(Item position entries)
========================================================================

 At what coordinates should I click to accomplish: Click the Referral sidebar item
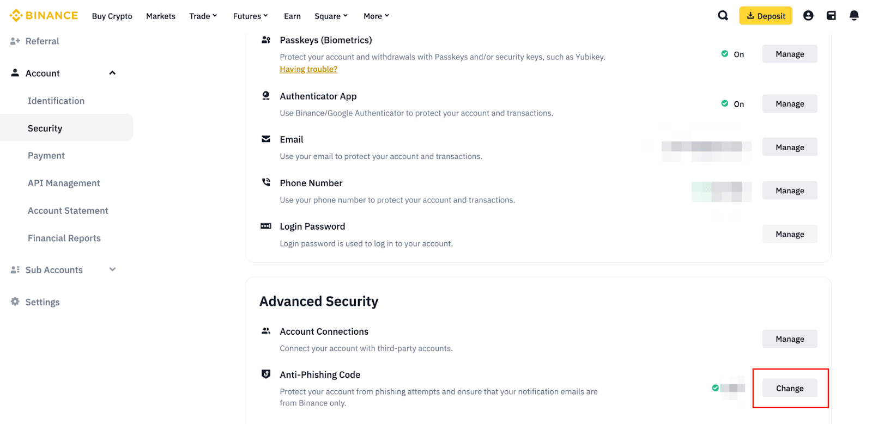[42, 41]
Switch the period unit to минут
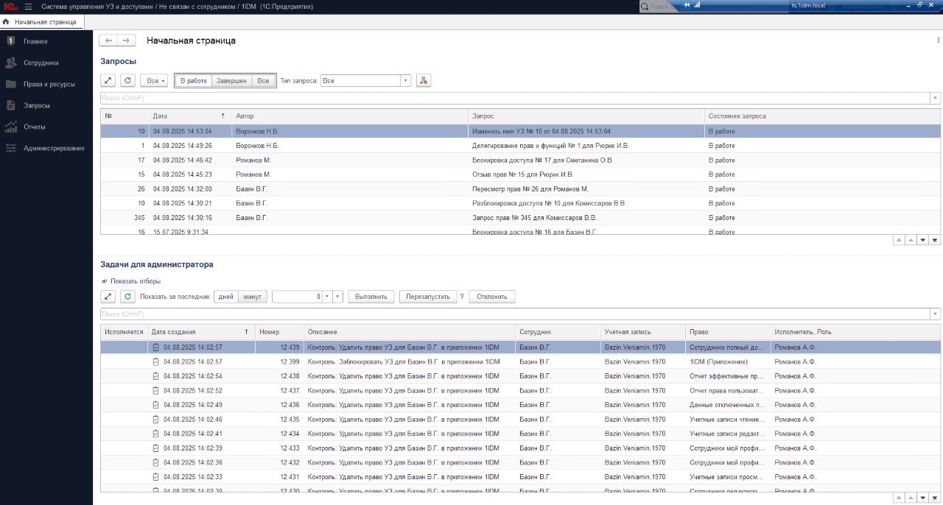This screenshot has width=943, height=505. pos(252,297)
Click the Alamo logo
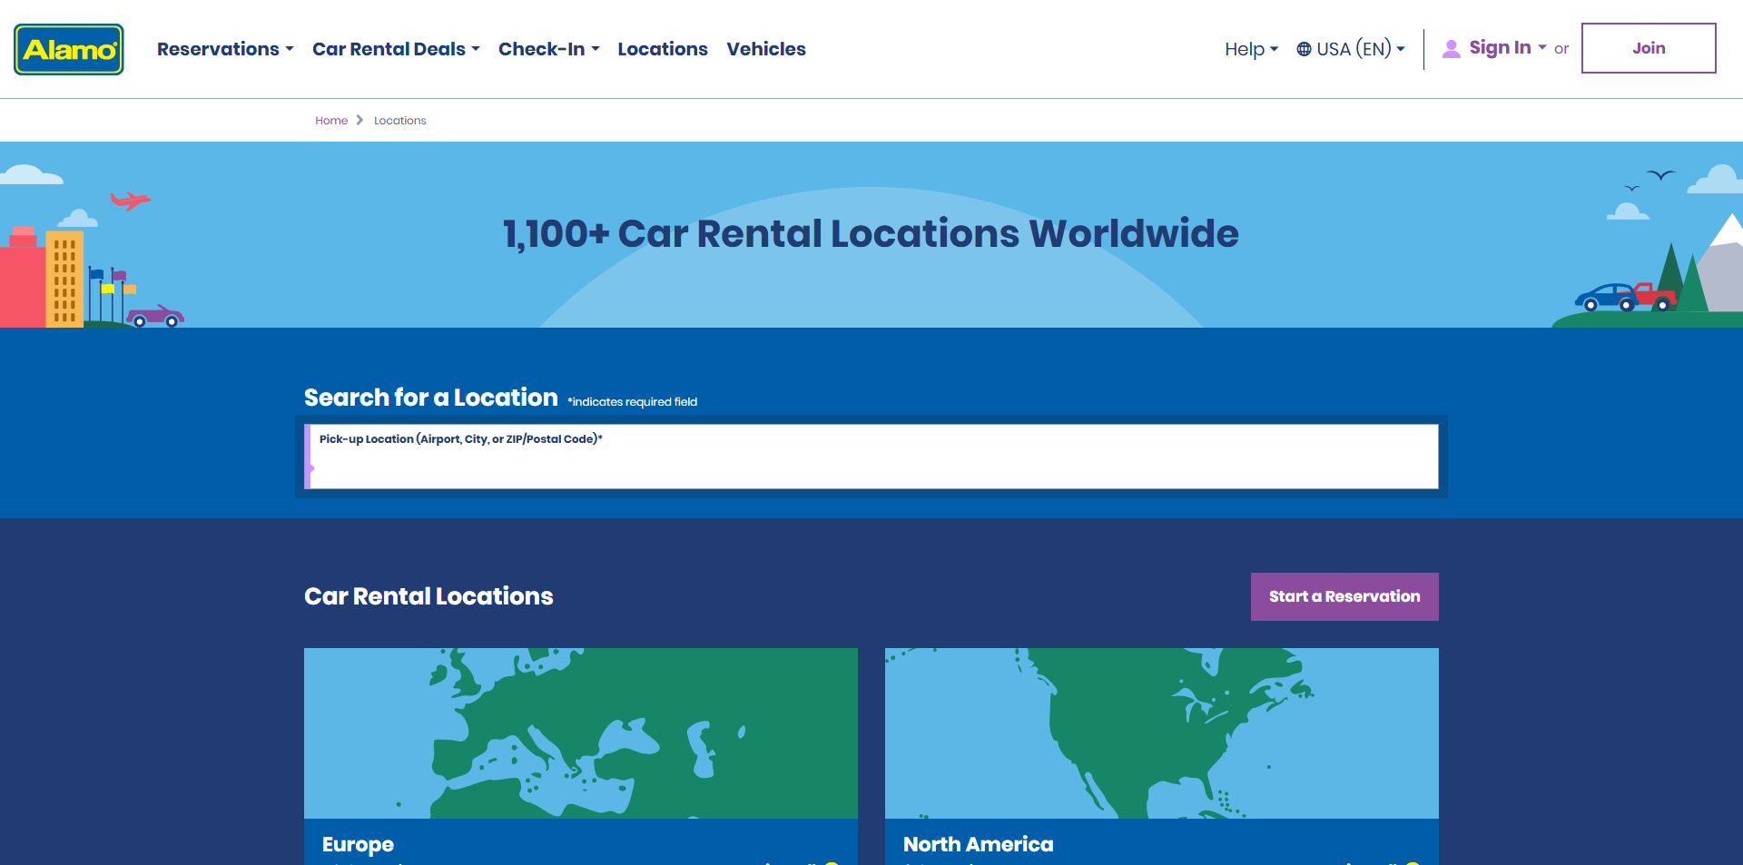Screen dimensions: 1743x865 [x=69, y=49]
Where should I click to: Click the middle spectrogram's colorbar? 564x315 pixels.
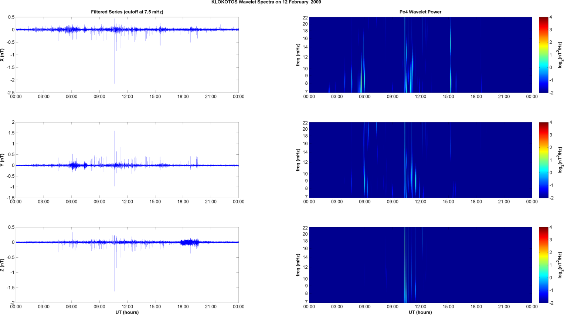coord(543,160)
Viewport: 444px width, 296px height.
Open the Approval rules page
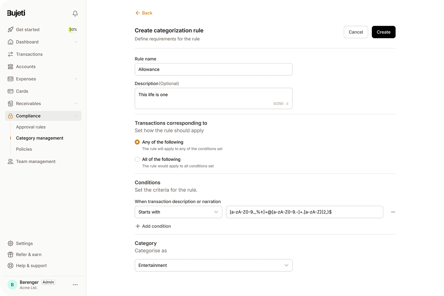pyautogui.click(x=31, y=127)
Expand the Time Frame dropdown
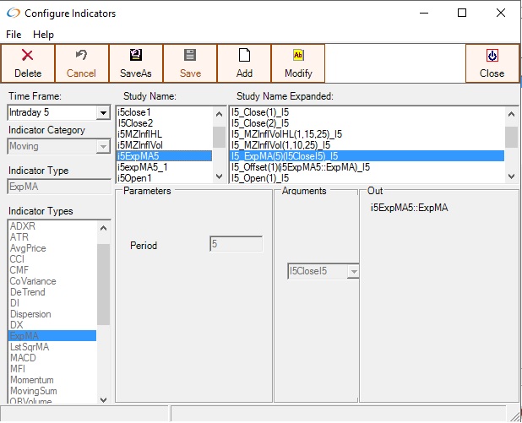The image size is (522, 423). (x=104, y=112)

========================================================================

> **DESCRIPTION OF THE TASK**
Transcribe the lines of the records word for word, leaving out the pictures.

> **WRITTEN SOLUTION**
 At what coordinates should I click to accomplish: Click the Referral sidebar item
[42, 41]
Switch the period unit to минут
This screenshot has width=943, height=505. pos(252,297)
Click the Alamo logo
Screen dimensions: 1743x865 [x=69, y=49]
Where should I click to: Click the middle spectrogram's colorbar? 564x315 pixels.
coord(543,160)
Viewport: 444px width, 296px height.
Open the Approval rules page
pyautogui.click(x=31, y=127)
Expand the Time Frame dropdown
The image size is (522, 423). (x=104, y=112)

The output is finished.